What is being asked = Please pick out each line of the records that contains the word "Open", and copy those lines.
● ● ● ●
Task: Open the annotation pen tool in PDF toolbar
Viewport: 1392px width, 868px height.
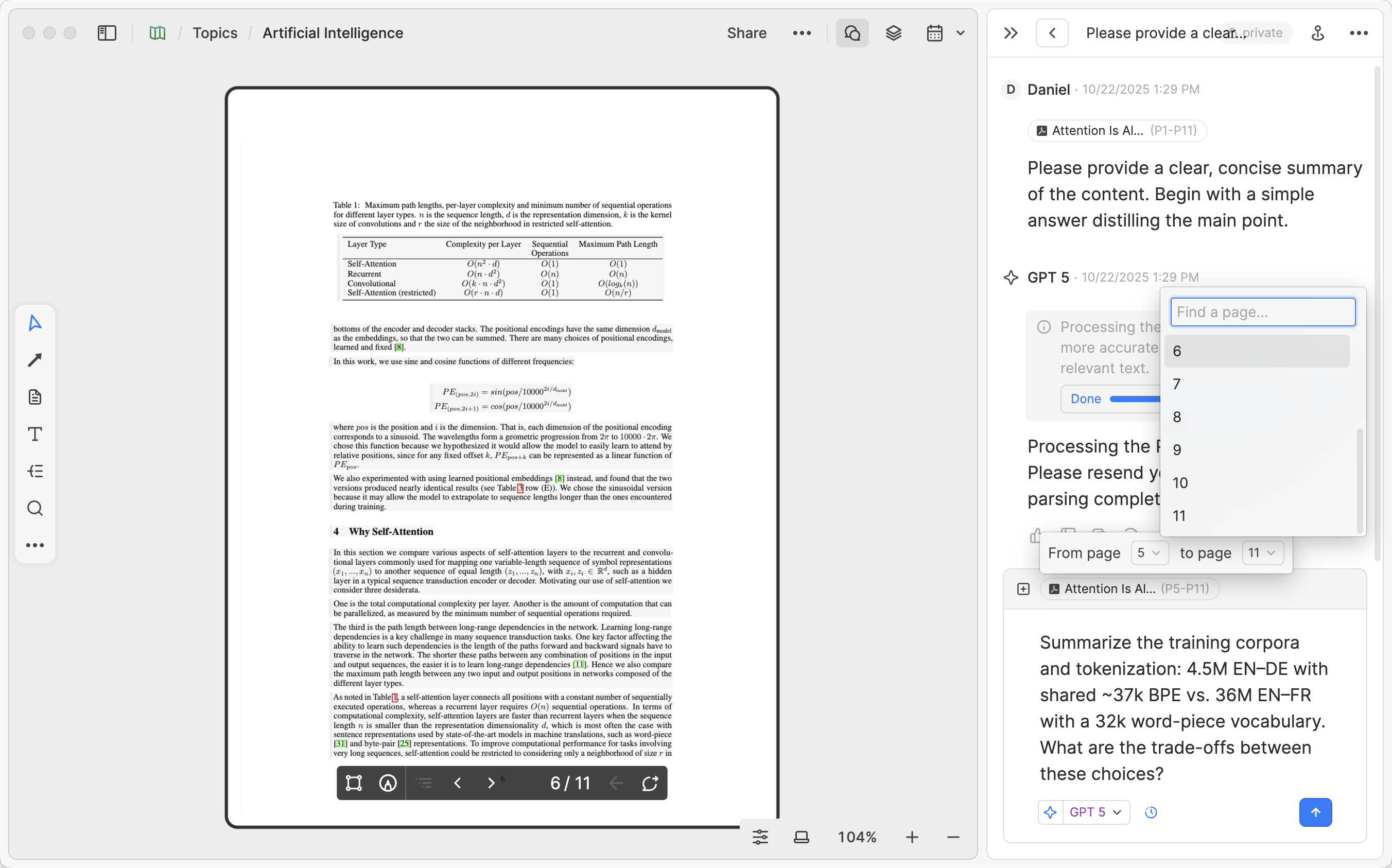Action: tap(388, 783)
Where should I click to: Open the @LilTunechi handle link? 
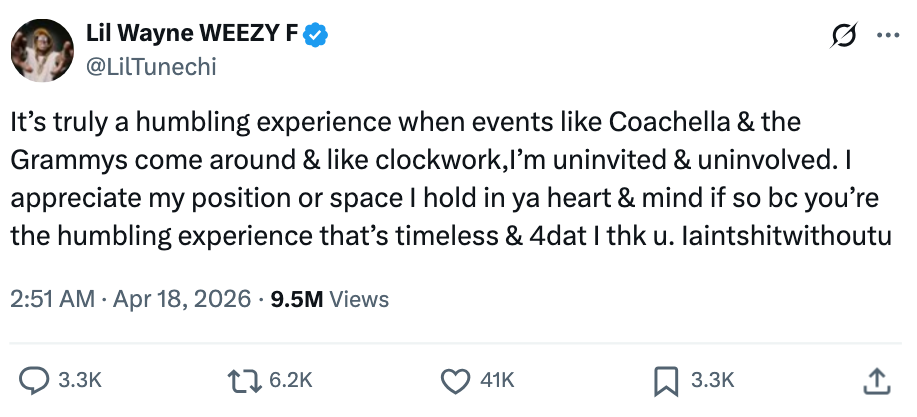pyautogui.click(x=152, y=66)
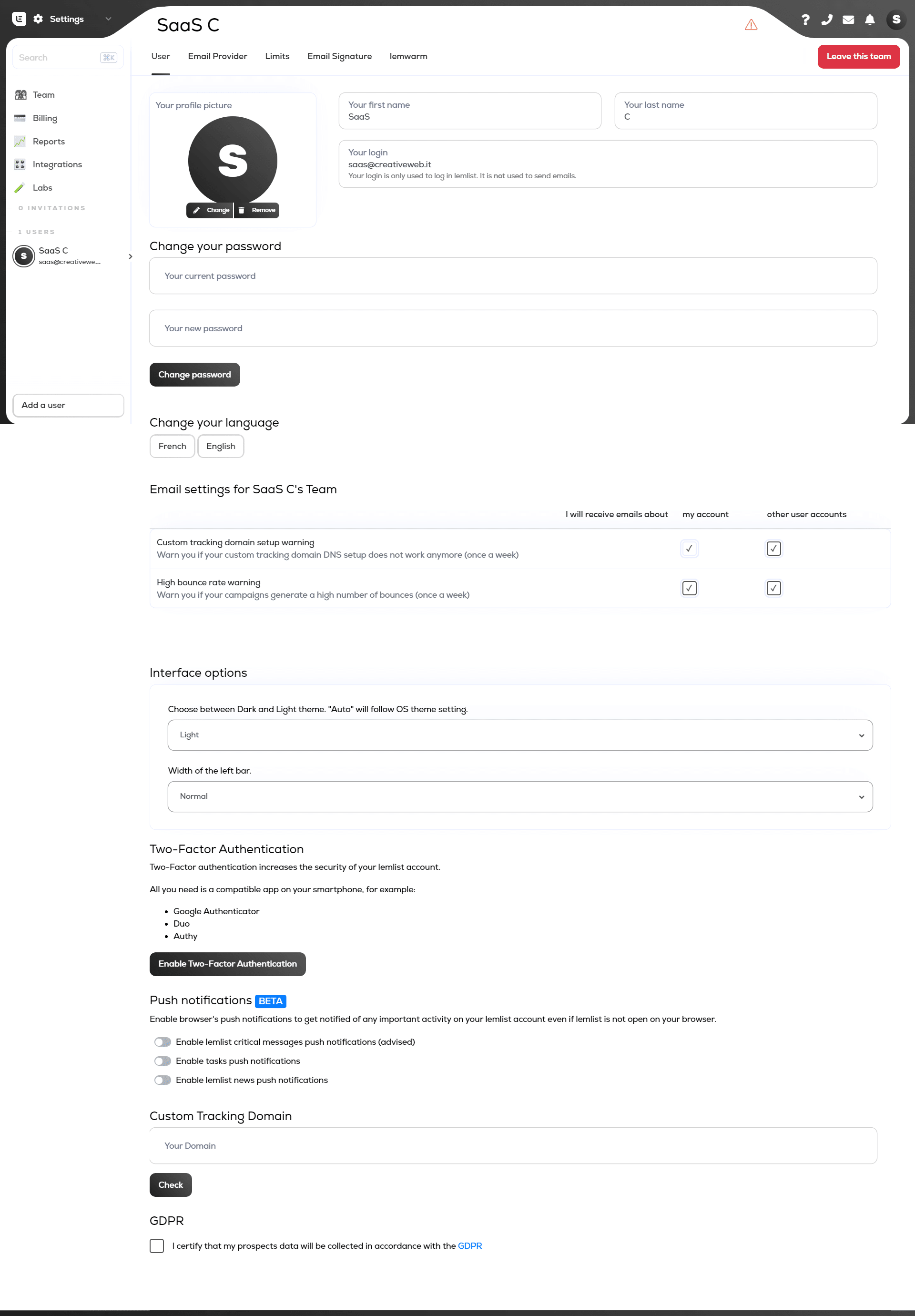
● ● ● ●
Full answer =
Task: Open the annotation pen tool in PDF toolbar
Where should I click to: Open the @LilTunechi handle link? 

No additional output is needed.